TRA I NUOVI NATI A MILANO PREVALGONO I COGNOMI HU E MOHAMED

di Carlo Radollovich
Alcuni mesi fa, sulle colonne della nostra rivista, ci eravamo occupati di un’insolita scalata cinese tra i diversi cognomi esistenti nel capoluogo lombardo. Una recente statistica conferma questa ascesa tra i nuovi nati con gli occhi a mandorla, ma anche tra quelli appartenenti alla cultura islamica.

Su tutti i cognomi svetta “Hu” per poi osservare “Mohamed”, “Chen” e “Zhou”. Abbastanza distanziato appare “Russo”, per poi evitare di considerare “Fumagalli”, addirittura relegato in fondo alla classifica.

Ciò sta a dimostrare come il numero dei residenti stranieri a Milano aumenti decisamente di numero, tanto da raggiungere un quinto degli abitanti qui residenti.
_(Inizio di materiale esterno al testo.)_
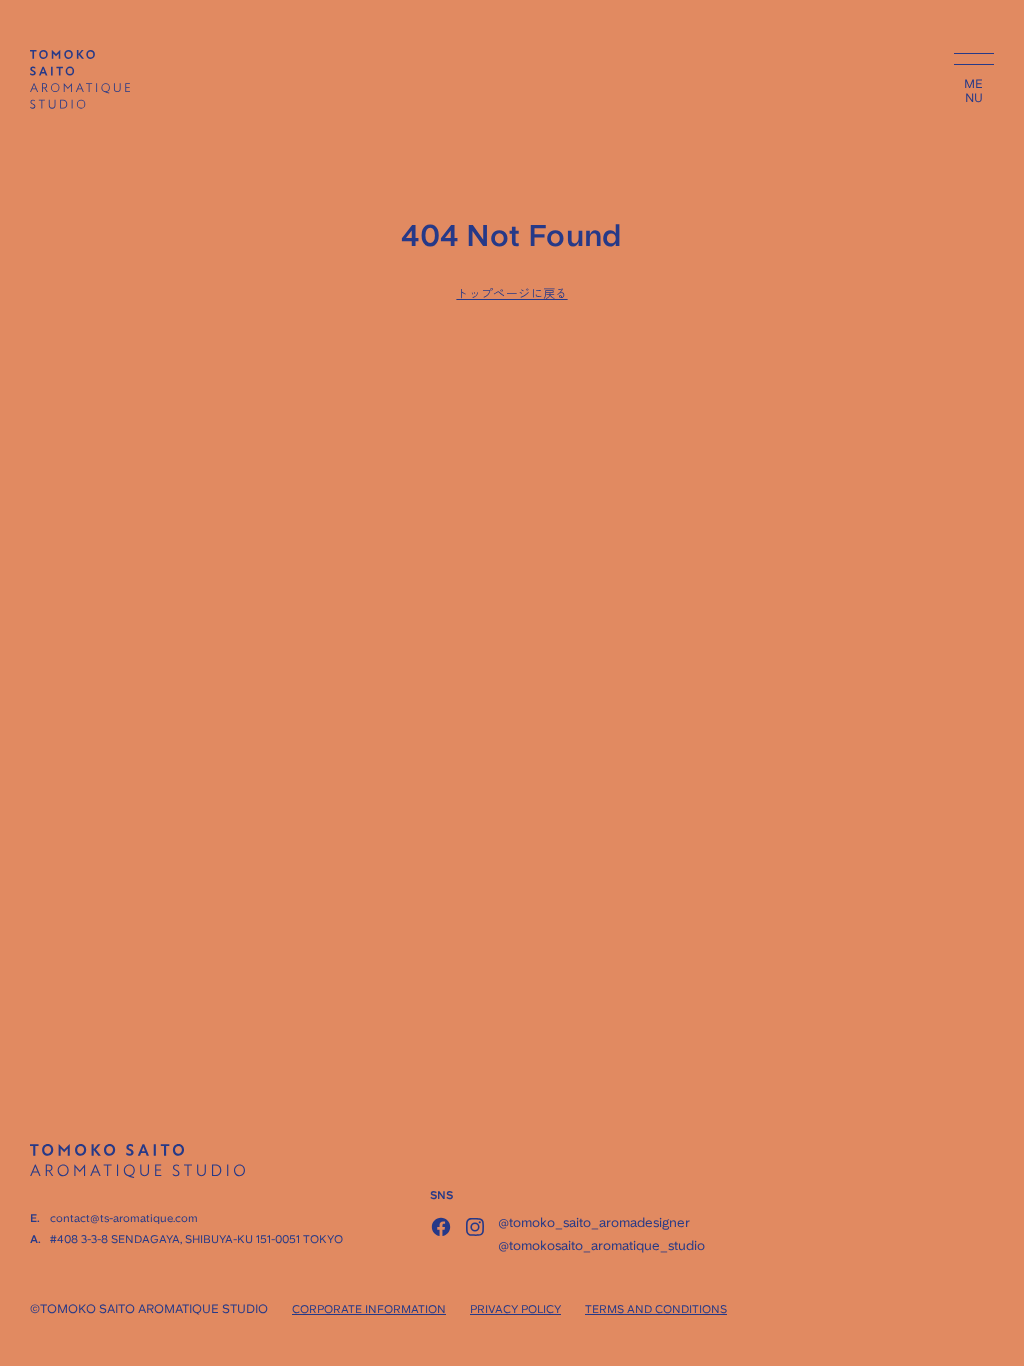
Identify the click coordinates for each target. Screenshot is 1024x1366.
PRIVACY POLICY (515, 1309)
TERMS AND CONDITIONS (656, 1309)
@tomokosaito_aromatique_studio (601, 1245)
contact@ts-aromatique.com (124, 1218)
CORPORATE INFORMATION (369, 1309)
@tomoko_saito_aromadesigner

Sicuramente, tra una trentina d’anni (forse anche prima), la popolazione cittadina apparirà assai differente, nel suo insieme etnico, rispetto a quella che i nostri genitori prefiguravano.

Non solo i cognomi, ma anche i nomi riflettono sempre più diversità rispetto al passato. Al di là di un ritorno alla vecchia tradizione con i vari Leonardo, Edoardo, Mattia, Beatrice e Aurora, si osserva tra i nati presso famiglie straniere un discreto numero di Omar, Adam, David e Mia.

E che dire sullo “stato” delle famiglie residenti a Milano? Va ricordato che il 45% circa risulta formato da single, spesso sulla quarantina e per lo più impiegati/e. Tuttavia, ciò non sta sempre a dimostrare che la scelta di vivere soli sia dettata dalla propria volontà. Spesso, alle loro spalle, esiste uno spettro difficilmente eliminabile: la difficoltà finanziaria nel mettere su casa.

Attendiamo dunque che questa crisi, appiccicatasi alla nostra società da più di otto anni come una sgradevole ventosa, possa finalmente dileguarsi e…mollare quanto prima la soffocante presa.